Records contained in a dataset:
'''

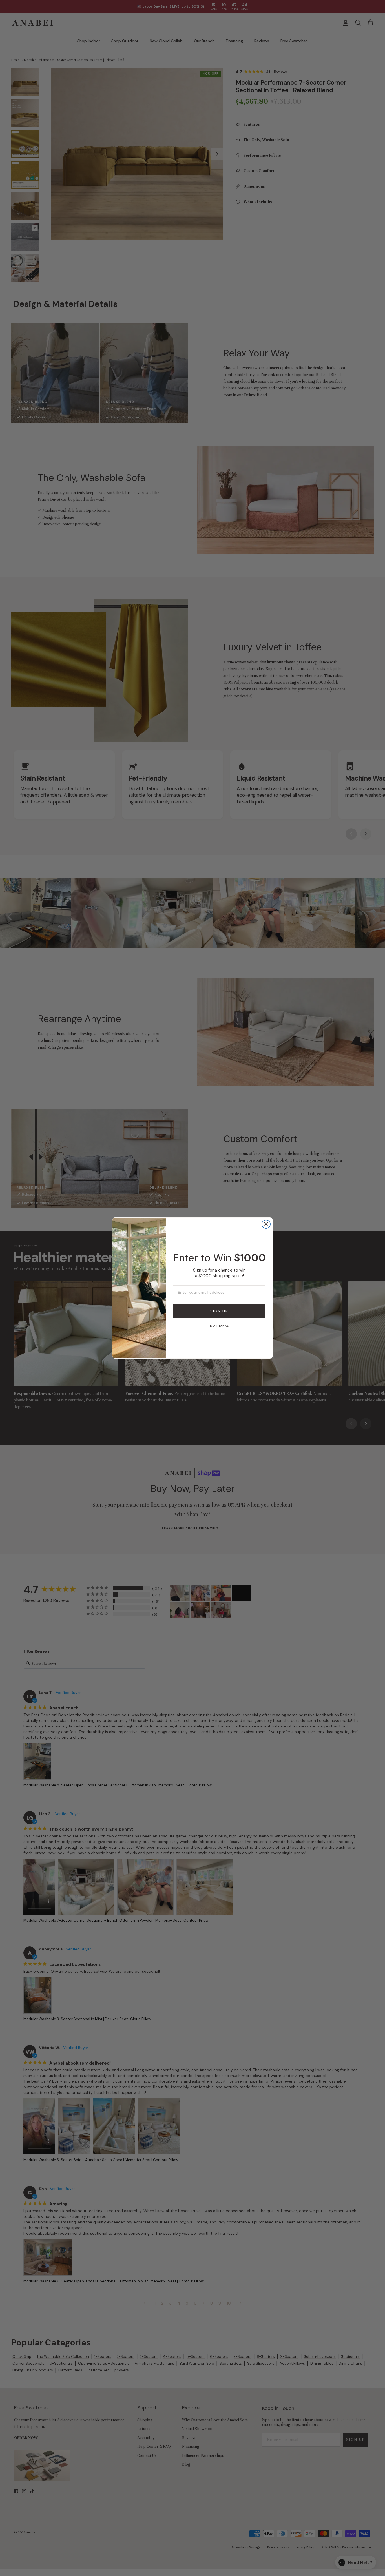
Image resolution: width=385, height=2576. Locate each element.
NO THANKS (219, 1326)
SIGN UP (219, 1311)
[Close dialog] (266, 1224)
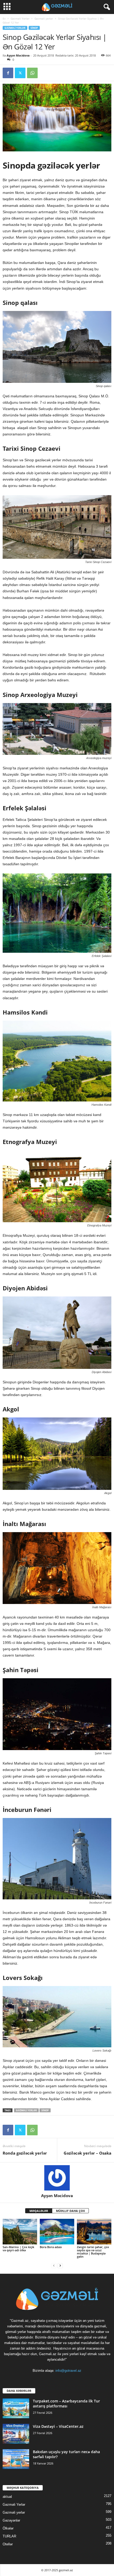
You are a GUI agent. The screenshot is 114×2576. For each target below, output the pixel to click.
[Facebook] (8, 73)
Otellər (8, 2544)
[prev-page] (53, 2265)
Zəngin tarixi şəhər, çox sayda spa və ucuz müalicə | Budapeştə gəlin (93, 2251)
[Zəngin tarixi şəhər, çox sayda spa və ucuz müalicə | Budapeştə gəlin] (94, 2231)
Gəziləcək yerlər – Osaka (87, 2153)
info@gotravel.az (68, 2371)
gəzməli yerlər (26, 2110)
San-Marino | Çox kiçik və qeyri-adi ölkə (18, 2248)
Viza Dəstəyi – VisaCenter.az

'''

Your objective: Only the lines from the top of the records through the line with "San-Marino | Çox" belong in the copy; write them out exactly, leaving out pictures.

Expected output:
Image resolution: width=385, height=2576. Locate each element.
NO THANKS (219, 1326)
SIGN UP (219, 1311)
[Close dialog] (266, 1224)
You are a GUI agent. The screenshot is 114×2576. For each target below, output the pixel to click.
[Facebook] (8, 73)
Otellər (8, 2544)
[prev-page] (53, 2265)
Zəngin tarixi şəhər, çox sayda spa və ucuz müalicə | Budapeştə gəlin (93, 2251)
[Zəngin tarixi şəhər, çox sayda spa və ucuz müalicə | Budapeştə gəlin] (94, 2231)
Gəziləcək yerlər – Osaka (87, 2153)
info@gotravel.az (68, 2371)
gəzməli yerlər (26, 2110)
San-Marino | Çox kiçik və qeyri-adi ölkə (18, 2248)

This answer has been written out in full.